• _AIM OF THE EXERCISE_
Below are several entries. Transcribe exactly those lines that fall from the one with "Screen dimensions: 1024x576" through the one with "1066x628 pixels.", end lines included.

(Stored data)
================================

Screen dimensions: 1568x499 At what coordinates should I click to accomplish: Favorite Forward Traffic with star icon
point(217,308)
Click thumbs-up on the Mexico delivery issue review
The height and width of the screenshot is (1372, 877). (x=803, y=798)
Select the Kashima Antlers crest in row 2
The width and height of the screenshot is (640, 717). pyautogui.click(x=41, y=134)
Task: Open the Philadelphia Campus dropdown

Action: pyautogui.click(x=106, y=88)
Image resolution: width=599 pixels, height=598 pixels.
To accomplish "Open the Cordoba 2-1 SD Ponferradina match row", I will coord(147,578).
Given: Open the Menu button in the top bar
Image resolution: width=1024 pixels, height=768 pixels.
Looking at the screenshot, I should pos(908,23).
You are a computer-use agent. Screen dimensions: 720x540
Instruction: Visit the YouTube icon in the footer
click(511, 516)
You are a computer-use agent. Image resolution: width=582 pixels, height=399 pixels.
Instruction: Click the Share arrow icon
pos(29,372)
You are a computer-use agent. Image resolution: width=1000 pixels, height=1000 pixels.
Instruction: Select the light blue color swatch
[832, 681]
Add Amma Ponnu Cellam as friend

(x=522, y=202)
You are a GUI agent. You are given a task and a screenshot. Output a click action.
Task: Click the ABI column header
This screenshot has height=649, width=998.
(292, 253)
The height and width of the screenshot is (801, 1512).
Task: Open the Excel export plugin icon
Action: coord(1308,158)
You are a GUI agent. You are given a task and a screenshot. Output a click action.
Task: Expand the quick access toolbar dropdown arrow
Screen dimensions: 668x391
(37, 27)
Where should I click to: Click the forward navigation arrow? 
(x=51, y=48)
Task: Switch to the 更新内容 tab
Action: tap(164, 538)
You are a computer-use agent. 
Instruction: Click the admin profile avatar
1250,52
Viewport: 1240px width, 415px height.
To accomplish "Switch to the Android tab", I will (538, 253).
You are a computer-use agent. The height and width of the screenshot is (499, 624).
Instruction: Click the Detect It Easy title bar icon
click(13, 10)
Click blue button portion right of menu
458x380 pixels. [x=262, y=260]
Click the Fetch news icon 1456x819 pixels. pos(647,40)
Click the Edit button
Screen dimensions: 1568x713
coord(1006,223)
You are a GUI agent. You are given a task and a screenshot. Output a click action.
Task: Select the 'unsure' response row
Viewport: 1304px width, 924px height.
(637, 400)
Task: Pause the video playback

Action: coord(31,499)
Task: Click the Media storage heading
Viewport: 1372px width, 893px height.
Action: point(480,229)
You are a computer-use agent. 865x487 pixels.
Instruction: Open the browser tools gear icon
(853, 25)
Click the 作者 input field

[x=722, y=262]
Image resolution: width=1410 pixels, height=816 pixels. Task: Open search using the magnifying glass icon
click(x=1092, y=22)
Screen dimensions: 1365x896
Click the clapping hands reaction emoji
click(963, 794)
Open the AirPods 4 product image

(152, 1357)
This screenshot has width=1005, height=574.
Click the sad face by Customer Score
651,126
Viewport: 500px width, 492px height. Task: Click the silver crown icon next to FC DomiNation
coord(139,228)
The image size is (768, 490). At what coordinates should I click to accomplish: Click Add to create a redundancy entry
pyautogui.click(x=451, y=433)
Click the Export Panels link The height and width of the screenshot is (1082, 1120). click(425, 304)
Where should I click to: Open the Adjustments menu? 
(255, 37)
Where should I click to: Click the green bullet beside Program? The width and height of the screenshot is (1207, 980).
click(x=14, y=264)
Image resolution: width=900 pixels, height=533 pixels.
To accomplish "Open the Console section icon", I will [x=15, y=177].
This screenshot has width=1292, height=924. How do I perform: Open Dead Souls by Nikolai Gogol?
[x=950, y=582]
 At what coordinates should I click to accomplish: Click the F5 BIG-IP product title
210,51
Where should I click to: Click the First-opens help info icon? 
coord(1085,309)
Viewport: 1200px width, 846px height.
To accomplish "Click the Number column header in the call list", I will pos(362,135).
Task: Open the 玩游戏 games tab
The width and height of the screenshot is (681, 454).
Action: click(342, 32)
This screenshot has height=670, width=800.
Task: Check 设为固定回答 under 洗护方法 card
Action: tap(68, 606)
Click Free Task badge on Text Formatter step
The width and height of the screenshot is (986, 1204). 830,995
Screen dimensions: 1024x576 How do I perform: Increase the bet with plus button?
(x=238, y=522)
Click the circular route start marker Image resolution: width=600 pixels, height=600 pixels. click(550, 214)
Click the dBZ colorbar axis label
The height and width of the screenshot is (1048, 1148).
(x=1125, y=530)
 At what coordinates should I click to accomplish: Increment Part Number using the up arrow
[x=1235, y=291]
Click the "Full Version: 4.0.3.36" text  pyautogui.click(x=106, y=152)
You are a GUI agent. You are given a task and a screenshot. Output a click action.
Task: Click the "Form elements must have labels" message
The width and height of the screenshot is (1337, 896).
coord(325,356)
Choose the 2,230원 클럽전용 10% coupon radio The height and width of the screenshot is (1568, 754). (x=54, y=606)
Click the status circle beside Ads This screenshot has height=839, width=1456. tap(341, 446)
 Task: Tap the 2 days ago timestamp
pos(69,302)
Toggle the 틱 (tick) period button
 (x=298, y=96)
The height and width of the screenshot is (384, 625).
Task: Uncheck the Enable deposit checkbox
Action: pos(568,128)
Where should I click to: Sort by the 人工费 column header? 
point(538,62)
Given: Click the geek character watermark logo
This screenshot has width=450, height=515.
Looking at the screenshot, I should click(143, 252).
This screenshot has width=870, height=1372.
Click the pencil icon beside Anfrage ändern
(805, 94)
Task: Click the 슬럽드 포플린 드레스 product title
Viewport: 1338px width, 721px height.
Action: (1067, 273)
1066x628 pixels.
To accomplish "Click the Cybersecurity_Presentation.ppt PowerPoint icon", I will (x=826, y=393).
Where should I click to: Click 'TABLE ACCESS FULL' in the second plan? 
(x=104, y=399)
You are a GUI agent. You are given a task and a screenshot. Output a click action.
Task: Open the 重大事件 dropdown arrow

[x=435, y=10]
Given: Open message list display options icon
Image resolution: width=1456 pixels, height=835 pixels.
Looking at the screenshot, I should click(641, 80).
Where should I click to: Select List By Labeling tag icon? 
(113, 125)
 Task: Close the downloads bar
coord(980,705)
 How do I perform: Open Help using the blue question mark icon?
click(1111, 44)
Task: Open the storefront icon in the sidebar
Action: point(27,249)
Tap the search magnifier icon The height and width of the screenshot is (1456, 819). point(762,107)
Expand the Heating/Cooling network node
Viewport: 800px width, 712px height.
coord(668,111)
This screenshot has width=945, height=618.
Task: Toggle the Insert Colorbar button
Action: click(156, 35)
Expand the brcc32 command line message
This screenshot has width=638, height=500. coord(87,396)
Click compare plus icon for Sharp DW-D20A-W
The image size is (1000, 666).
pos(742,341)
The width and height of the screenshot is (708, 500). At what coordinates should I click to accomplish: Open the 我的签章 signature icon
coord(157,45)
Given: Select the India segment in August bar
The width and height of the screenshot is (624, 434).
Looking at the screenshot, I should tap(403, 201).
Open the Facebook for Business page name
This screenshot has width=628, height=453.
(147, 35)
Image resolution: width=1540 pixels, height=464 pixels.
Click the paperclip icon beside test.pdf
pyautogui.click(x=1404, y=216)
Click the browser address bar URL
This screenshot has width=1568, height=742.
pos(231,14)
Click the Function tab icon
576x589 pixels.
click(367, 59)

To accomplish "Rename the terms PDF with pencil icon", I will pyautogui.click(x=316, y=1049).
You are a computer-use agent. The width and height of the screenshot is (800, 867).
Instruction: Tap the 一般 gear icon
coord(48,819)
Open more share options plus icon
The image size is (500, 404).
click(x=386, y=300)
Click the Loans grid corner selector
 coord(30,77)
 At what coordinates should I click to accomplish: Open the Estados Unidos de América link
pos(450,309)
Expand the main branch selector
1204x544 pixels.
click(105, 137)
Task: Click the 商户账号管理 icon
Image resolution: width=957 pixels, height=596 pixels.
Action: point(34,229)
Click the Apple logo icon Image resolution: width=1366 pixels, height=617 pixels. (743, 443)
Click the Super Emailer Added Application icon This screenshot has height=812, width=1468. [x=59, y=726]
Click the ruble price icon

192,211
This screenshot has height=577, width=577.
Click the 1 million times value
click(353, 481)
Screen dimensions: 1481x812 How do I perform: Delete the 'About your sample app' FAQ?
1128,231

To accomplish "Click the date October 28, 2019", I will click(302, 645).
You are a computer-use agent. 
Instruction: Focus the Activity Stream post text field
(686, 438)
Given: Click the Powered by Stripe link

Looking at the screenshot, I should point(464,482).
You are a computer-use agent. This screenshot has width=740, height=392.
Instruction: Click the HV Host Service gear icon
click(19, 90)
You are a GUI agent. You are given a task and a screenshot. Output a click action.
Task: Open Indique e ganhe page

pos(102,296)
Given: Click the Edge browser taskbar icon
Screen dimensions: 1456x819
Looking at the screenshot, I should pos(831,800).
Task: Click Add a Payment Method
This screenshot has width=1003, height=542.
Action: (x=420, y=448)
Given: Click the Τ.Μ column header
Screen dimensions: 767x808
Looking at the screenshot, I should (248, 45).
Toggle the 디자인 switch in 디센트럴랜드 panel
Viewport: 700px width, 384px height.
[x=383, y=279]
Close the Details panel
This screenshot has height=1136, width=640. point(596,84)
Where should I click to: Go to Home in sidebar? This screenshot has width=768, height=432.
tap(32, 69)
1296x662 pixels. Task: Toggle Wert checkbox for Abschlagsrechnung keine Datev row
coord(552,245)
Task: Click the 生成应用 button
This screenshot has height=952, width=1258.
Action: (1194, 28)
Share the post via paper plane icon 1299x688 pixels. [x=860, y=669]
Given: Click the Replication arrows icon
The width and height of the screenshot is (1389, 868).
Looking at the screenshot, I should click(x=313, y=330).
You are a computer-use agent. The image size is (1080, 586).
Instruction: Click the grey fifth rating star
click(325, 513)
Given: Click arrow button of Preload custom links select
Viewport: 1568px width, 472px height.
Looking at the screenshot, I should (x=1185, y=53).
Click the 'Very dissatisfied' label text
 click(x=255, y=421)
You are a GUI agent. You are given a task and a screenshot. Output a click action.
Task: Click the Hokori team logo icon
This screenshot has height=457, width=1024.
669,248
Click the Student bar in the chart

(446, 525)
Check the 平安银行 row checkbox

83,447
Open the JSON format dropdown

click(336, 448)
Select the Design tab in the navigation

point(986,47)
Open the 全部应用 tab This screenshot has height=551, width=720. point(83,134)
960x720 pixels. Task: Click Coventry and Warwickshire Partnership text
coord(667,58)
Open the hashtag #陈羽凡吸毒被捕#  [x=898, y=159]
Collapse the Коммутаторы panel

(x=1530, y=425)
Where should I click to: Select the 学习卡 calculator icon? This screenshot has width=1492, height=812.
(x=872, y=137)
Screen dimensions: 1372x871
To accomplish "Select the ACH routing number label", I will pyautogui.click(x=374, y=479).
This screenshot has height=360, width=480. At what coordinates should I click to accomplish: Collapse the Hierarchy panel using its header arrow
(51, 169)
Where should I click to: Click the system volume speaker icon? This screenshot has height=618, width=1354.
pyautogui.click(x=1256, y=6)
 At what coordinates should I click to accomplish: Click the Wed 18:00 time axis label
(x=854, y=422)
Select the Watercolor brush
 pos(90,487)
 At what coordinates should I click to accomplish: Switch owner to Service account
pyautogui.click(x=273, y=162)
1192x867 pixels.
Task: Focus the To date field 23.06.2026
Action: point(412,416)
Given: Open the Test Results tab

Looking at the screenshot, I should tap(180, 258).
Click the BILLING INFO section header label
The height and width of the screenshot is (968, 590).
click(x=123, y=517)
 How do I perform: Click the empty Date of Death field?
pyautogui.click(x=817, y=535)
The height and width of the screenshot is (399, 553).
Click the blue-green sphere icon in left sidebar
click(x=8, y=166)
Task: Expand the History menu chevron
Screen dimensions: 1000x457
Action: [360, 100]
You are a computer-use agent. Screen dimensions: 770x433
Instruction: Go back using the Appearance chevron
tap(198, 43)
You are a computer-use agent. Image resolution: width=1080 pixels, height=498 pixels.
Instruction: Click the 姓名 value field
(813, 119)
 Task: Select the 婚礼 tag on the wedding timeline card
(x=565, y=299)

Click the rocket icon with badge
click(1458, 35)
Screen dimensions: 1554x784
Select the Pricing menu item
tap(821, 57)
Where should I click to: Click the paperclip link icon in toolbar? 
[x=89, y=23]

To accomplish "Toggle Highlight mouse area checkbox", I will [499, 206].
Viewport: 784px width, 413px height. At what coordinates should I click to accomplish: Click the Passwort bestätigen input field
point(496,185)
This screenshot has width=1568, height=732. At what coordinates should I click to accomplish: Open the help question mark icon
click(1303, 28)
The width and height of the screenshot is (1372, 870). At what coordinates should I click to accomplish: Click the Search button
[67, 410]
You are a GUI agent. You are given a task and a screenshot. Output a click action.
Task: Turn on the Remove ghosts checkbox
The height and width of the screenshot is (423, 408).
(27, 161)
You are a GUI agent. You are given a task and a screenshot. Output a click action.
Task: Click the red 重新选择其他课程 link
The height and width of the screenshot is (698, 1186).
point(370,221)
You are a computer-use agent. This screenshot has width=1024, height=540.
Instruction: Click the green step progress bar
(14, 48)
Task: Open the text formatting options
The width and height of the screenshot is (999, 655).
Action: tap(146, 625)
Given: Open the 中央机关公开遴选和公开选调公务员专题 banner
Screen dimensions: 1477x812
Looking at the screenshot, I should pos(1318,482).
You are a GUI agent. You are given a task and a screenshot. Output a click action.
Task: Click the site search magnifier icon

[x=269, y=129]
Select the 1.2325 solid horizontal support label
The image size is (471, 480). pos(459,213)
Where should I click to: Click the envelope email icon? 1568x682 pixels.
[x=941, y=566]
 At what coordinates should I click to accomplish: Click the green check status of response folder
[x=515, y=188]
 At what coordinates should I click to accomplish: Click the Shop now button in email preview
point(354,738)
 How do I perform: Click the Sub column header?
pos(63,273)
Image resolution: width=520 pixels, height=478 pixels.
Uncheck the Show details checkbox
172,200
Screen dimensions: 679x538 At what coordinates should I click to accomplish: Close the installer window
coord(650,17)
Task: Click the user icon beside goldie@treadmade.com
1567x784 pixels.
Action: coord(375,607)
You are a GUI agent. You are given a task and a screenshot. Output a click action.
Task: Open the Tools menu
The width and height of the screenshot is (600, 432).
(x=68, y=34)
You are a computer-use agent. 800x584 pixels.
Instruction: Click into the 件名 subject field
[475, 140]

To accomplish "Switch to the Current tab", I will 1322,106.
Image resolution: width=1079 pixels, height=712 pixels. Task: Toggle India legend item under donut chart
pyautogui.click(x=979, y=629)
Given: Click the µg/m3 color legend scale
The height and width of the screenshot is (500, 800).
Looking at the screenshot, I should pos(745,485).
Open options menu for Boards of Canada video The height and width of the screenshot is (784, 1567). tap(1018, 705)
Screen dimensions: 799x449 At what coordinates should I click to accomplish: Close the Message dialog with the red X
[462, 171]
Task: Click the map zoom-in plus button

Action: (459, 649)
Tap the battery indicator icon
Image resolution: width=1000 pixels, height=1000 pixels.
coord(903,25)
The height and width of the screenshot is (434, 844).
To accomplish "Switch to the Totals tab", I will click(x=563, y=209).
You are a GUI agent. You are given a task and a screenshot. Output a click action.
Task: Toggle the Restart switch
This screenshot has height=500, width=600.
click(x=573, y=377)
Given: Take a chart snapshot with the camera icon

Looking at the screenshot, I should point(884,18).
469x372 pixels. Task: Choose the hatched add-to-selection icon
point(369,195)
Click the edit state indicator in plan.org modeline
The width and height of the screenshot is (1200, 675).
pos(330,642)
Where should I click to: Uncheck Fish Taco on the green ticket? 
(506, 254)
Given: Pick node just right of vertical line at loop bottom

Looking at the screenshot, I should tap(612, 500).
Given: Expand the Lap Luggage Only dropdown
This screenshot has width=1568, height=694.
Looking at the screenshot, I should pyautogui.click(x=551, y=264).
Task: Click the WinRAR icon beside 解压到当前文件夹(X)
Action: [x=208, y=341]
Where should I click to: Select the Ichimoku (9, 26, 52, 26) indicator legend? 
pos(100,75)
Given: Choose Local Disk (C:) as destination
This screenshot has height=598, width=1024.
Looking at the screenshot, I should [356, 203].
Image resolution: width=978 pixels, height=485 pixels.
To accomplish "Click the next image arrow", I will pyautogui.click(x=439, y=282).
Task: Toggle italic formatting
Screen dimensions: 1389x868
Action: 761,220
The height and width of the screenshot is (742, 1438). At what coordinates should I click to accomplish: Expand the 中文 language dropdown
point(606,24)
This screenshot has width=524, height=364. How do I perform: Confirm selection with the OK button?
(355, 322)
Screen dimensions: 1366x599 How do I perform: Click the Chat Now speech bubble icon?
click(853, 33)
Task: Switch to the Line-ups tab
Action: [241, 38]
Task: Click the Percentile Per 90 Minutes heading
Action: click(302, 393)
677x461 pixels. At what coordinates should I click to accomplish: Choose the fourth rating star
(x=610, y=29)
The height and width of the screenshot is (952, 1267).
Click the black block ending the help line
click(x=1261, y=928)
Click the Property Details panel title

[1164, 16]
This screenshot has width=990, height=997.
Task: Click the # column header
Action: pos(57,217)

================================

• _ANSWER TO THE EXERCISE_
Screen dimensions: 1024x576 How do I perform: Increase the bet with plus button?
(x=238, y=522)
Click the circular route start marker Image resolution: width=600 pixels, height=600 pixels. click(550, 214)
Click the dBZ colorbar axis label
The height and width of the screenshot is (1048, 1148).
(x=1125, y=530)
 At what coordinates should I click to accomplish: Increment Part Number using the up arrow
[x=1235, y=291]
Click the "Full Version: 4.0.3.36" text  pyautogui.click(x=106, y=152)
You are a GUI agent. You are given a task and a screenshot. Output a click action.
Task: Click the "Form elements must have labels" message
The width and height of the screenshot is (1337, 896).
coord(325,356)
Choose the 2,230원 클럽전용 10% coupon radio The height and width of the screenshot is (1568, 754). (x=54, y=606)
Click the status circle beside Ads This screenshot has height=839, width=1456. tap(341, 446)
 Task: Tap the 2 days ago timestamp
pos(69,302)
Toggle the 틱 (tick) period button
 (x=298, y=96)
The height and width of the screenshot is (384, 625).
Task: Uncheck the Enable deposit checkbox
Action: pos(568,128)
Where should I click to: Sort by the 人工费 column header? 
point(538,62)
Given: Click the geek character watermark logo
This screenshot has width=450, height=515.
Looking at the screenshot, I should click(143, 252).
This screenshot has width=870, height=1372.
Click the pencil icon beside Anfrage ändern
(805, 94)
Task: Click the 슬럽드 포플린 드레스 product title
Viewport: 1338px width, 721px height.
Action: (1067, 273)
1066x628 pixels.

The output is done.